The late author David Foster Wallace began his commencement address to the graduates of Kenyon College in 2005 with:
There are these two young fish swimming along and they happen to meet an older fish swimming the other way, who nods at them and says “Morning, boys. How’s the water?” And the two young fish swim on for a bit, and then eventually one of them looks over at the other and goes, “What the hell is water?”
As Wallace explained, the point of the fish story is merely that the most obvious, important realities are often the ones that are hardest to see and talk about.
We celebrated our 49th National Day last Saturday 9 August 2014. It also means we are now into our 50th year of independent statehood, our year of Jubilee. I will discuss the significance of Jubilee in some future blog. But in this blog I would simply like to draw our minds to what is the important reality about Singapore that is possibly, or even probably, hard “to see and talk about”.
What is the reason for Singapore’s economic success all these years, when Singapore had to strike its own path of success and survival after giving up the idea of needing to have an economic hinterland next door, which was the reason for Singapore’s desire to merge with the Malayan peninsula to its north and thus had been part of Malaysia?
In terms of strategies and schemes, Singapore had decided to “leapfrog the region” and reach out to the whole world as its “hinterland”, the source of investment capital, management capability, technology, and, most of all, markets. There was massive investment in education and training, a major thrust in home ownership through the work of the Housing and Development Board and the Central Provident Fund scheme to create stakes for everyone, and a global push for investments through the Economic Development Board. But this focus on schemes and policies, exactly, could cause us to miss the critical point.
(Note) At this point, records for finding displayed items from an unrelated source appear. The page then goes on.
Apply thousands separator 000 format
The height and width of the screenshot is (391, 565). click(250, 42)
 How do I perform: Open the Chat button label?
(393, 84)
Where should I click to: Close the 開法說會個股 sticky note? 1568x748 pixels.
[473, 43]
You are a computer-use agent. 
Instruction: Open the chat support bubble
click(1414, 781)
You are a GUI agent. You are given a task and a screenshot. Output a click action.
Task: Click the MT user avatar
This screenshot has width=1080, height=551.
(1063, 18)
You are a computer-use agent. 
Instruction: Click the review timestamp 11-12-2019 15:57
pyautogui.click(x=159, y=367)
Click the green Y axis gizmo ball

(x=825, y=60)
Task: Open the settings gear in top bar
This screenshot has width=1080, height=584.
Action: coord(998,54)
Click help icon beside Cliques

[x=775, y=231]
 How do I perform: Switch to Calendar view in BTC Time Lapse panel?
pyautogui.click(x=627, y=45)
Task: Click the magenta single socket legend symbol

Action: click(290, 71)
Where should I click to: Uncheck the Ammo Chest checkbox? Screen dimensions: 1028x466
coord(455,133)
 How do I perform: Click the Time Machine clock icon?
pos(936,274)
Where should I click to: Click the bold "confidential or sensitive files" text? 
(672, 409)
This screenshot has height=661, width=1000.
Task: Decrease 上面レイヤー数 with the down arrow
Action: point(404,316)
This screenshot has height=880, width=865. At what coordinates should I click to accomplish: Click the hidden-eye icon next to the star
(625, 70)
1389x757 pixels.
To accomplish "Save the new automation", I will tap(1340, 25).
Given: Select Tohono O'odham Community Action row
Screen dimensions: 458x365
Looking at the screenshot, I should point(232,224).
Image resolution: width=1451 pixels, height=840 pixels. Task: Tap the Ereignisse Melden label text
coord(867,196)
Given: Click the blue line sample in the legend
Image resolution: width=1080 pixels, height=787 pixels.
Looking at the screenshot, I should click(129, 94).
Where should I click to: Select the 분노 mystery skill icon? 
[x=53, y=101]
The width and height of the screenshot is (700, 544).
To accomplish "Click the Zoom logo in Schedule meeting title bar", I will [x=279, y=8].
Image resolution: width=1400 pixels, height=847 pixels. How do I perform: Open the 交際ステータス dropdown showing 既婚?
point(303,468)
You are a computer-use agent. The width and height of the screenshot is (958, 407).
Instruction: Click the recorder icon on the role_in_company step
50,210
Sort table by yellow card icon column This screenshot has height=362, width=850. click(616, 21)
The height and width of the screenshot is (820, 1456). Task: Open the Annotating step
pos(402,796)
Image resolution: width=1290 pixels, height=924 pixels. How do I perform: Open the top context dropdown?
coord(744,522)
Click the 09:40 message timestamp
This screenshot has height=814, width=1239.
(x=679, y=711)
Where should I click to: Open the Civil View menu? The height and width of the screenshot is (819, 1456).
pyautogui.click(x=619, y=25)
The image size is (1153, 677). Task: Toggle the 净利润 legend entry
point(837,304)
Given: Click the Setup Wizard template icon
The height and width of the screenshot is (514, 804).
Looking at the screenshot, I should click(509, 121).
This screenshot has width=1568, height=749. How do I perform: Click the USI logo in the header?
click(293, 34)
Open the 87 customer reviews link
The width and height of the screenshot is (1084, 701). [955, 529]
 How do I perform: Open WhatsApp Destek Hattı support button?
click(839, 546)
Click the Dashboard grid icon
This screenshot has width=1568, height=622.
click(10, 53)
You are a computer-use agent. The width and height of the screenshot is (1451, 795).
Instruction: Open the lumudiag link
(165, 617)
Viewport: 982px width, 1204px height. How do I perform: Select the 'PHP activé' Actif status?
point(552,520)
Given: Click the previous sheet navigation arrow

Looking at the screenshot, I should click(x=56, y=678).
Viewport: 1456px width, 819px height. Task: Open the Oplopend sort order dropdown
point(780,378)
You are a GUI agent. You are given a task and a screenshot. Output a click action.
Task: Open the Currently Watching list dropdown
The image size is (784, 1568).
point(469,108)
Why should companies invest billions of dollars in Singapore knowing they would need tens of years to recover their investments? They have done so because they have found the people and government of Singapore to be trustworthy. We could be relied on to work hard and to deliver on our promises, even if we faced unexpected difficulties and many obstacles along the way. Singapore’s perspective was that of long-term business and personal relationships, the type of relationship which could only survive where trust and credibility are never in question.
Singapore is an artificial construct: We are the result of human effort and invention. We have a reputation for honouring our word as manifested in integrity, incorruptibility, hard work, imagination in solving problems, and future-orientedness. It is easy to forget that Singapore is the product of human ingenuity and trustworthiness, which can be easily lost if not understood and sustained by Singaporeans.
A Harvard University professor visiting Singapore for the first time remarked he found honour even in the simplest behaviours among Singaporeans, as he saw in the taxi driver who arrived to pick him up exactly at the time promised. To him this was a demonstration of the taxi driver honouring his word.
Singaporeans run the danger of saying, as the fish at the beginning of this story, “What the hell is water?” without recognizing that “Singapore water” is honour and trustworthiness built up over many years through consistent behaviour, predictable policy, social stability, and national unity.
These attributes have certainly made Singapore unique among the many developing countries of the world…the important question is: Are we able to sustain this uniqueness to not only survive, but thrive?